BW scales down Gabon spending, abandons options for additional wells

Due to the current low oil price environment and uncertanties in the market due to the coronavirus outbreak, BW  Energy has decided to reduce its capital expenditures in Gabon. In addition, the JV will not exercise options for additional exploration wells.

FPSO BW Adolo; Source: BW Offshore

BW Energy on Wednesday announced adjustments to the development program on the operated Dussafu Marin license in Gabon in response to the spread of the coronavirus (COVID-19) and restrictions on international travel.

The deferral of investments also reflects increased market volatility and oil price uncertainty, the company explained. Production activities in Gabon remain uninterrupted, the company added.


Deferring Dussafu investments


BW said that the impact of international travel restrictions is limiting the company’s ability to move essential personnel, subcontractors and equipment to and from Gabon. This may affect the timing of the drilling of the planned DTM-7H well and the subsequent exploration well. The major contracts provide for certain termination rights under the current circumstances.

The company has for the same reason decided to not exercise the options for the two additional exploration wells under the existing rig contract.

Further in response to recent commodity price volatility, BW Energy has decided to defer the Ruche Phase 1 development. The revised capital spending program for 2020 amounts to approximately $125 million, of which about $30 million was incurred as of the end of February. The revised program represents a 50% reduction to the company’s previously announced capital expenditure program of approximately $250 million for 2020.
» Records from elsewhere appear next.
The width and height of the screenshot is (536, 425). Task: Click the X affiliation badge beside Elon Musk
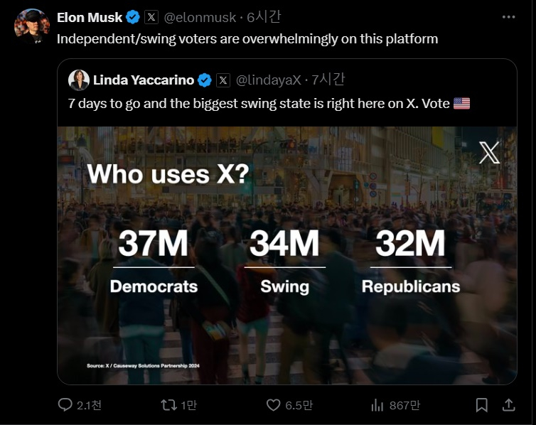pyautogui.click(x=151, y=17)
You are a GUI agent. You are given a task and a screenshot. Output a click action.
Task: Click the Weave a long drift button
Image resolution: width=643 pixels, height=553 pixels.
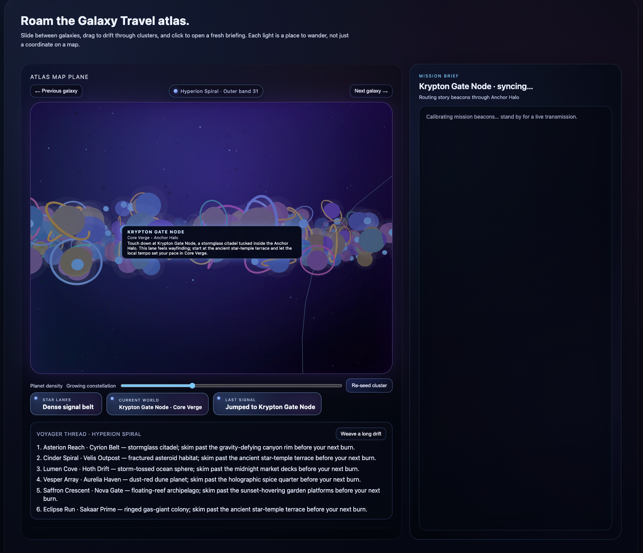pyautogui.click(x=360, y=434)
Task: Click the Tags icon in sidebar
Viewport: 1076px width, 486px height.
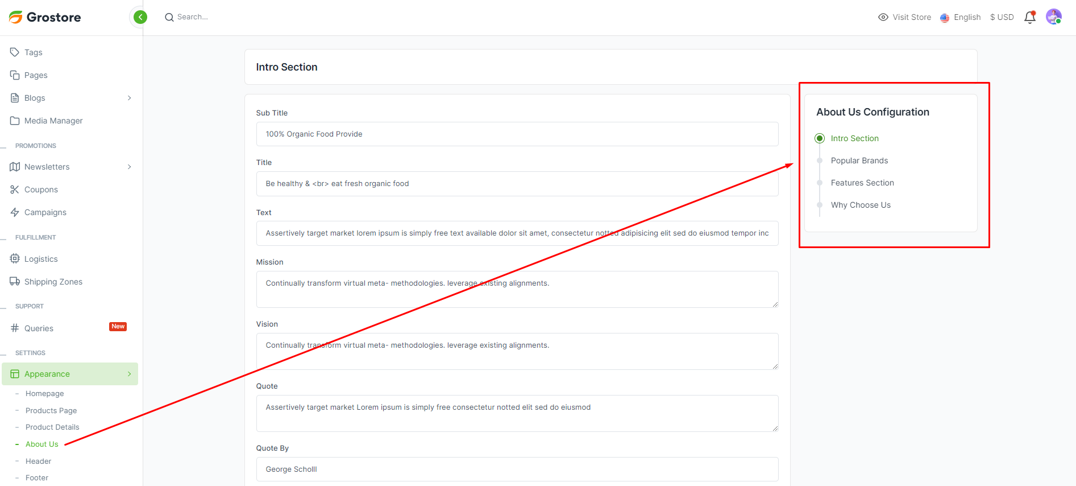Action: point(15,52)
“We are continuously evaluating our drilling program and the potential impact for the DTM-7H well and the planned exploration well”, said Carl K. Arnet, the CEO BW Energy.

“We are also taking decisive action to reduce investments in light of current market volatility and uncertainty, which combined with company-wide cost saving initiatives will conserve liquidity.
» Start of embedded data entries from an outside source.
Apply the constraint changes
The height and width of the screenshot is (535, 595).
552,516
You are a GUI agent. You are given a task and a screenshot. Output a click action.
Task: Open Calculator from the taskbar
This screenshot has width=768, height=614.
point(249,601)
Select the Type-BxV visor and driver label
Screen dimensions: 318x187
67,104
Total available liquidity as of end February 2020 amounted to $184.5 million in cash with no debt. In addition, BW Energy is continuing the process of finalising a reserve based lending (RBL) facility with a syndicate of leading banks. The RBL facility will have a six-year term, with an initial amount of $200 million plus an accordion of $100 million.


Production stable


Dussafu daily operations continue to perform in line with expectations with four wells (DTM-2H, DTM-3H, DTM-4H and DTM-5H) producing to the FPSO BW Adolo at a current rate of approximately 20,000 bbl/day oil production (gross). The DTM-6H well is nearing conclusion of its drilling and completion operations. This well is scheduled to be brought online by June.

Total Dussafu production for 2020 is projected to be 16,000 – 18,500 bbls/day (gross) based on five producing wells, compared to 11,800 bbls/day on average in 2019, while OPEX per barrel is expected to decrease to approximately $15 -17 per barrel, compared to $21 per barrel on average for 2019.

In Brazil, BW Energy will continue to progress with regulatory and environmental approvals and pursue cost reducing initiatives for the Maromba project as the company works toward project FID.

“Our response to the present turmoil in the oil market shows the strength and flexibility of our business model. By quickly adapting to the situation and delaying investments until we have a better line of sight of an improved market, we preserve our firepower,” said Carl K. Arnet.

“Our projected production, phased development approach with short cycle-time to first oil and full capex discretion enable us to sustain a prolonged period of low oil prices. When the markets improve, we can quickly bring our developments back in execution mode and onwards to production.”